Data masking is the process of obscuring (masking) specific data elements within data stores. It ensures that sensitive data is replaced with realistic but not real data. The goal is that sensitive customer information is not available outside of the authorized environment. Data masking is typically done while provisioning non-production environments so that copies created to support test and development processes are not exposing sensitive information and thus avoiding risks of leaking. Masking algorithms are designed to be repeatable so referential integrity is maintained.
Common business applications require constant patch and upgrade cycles and require that 6-8 copies of the application and data be made for testing. While organizations typically have strict controls on production systems, data security in non-production instances is often left up to trusting the employee, with potentially disastrous results.
Creating test and development copies in an automated process reduces the exposure of sensitive data. Database layout often changes, it is useful to maintain a list of sensitive columns in a without rewriting application code. Data masking is an effective strategy in reducing the risk of data exposure from inside and outside of an organization and should be considered a best practice for curing non-production databases. It can be done in a copy THEN mask approach or a mask WHILE copy approach (the latter is branded as Dynamic Data Masking in some products).
Contents |
Effective data masking requires data to be altered in a way that the actual values cannot be determined or re-engineered, functional appearance is maintained, so effective testing is possible. Data can be encrypted and decrypted, relational integrity is maintained, security polices can be established and separation of duties between security and administration established. Common methods of data masking includes: encryption/decryption, shuffling, masking (i.e. numbers letters), substitution (i.e. All female names = Julie), nulling (####) or shuffling (zip code12345 = 53412).

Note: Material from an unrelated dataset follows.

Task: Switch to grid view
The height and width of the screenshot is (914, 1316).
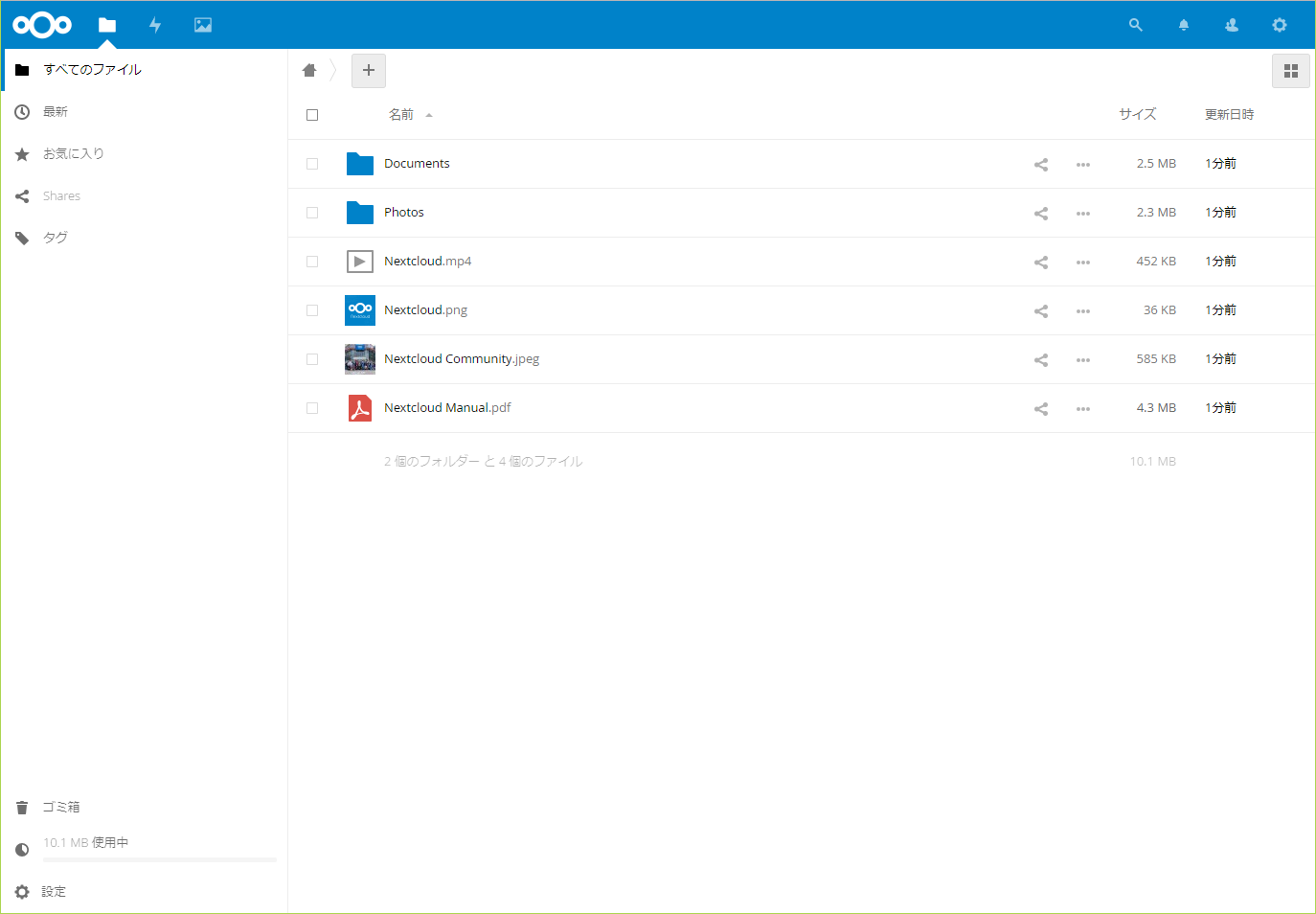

The Substitution technique replaces the existing data with random values from a pre-prepared dataset.
The Shuffling technique uses the existing data as its own substitution dataset and moves the values between rows in such a way that the no values are present in their original rows.
The Number and Date Variance technique varies the existing values in a specified range in order to obfuscate them. For example, birth date values could be changed within a range of +/- 60 days.
The Encryption technique algorythmically scrambles the data. This usually does not leave the data looking realistic and can sometimes make the data larger.
The Nulling Out technique simply removes the sensitive data by deleting it.
If two tables contain the columns with the same denormalized data values and those columns are masked in one table then the second table will need to be updated with the changes. This technique is called Table-To-Table Synchronization.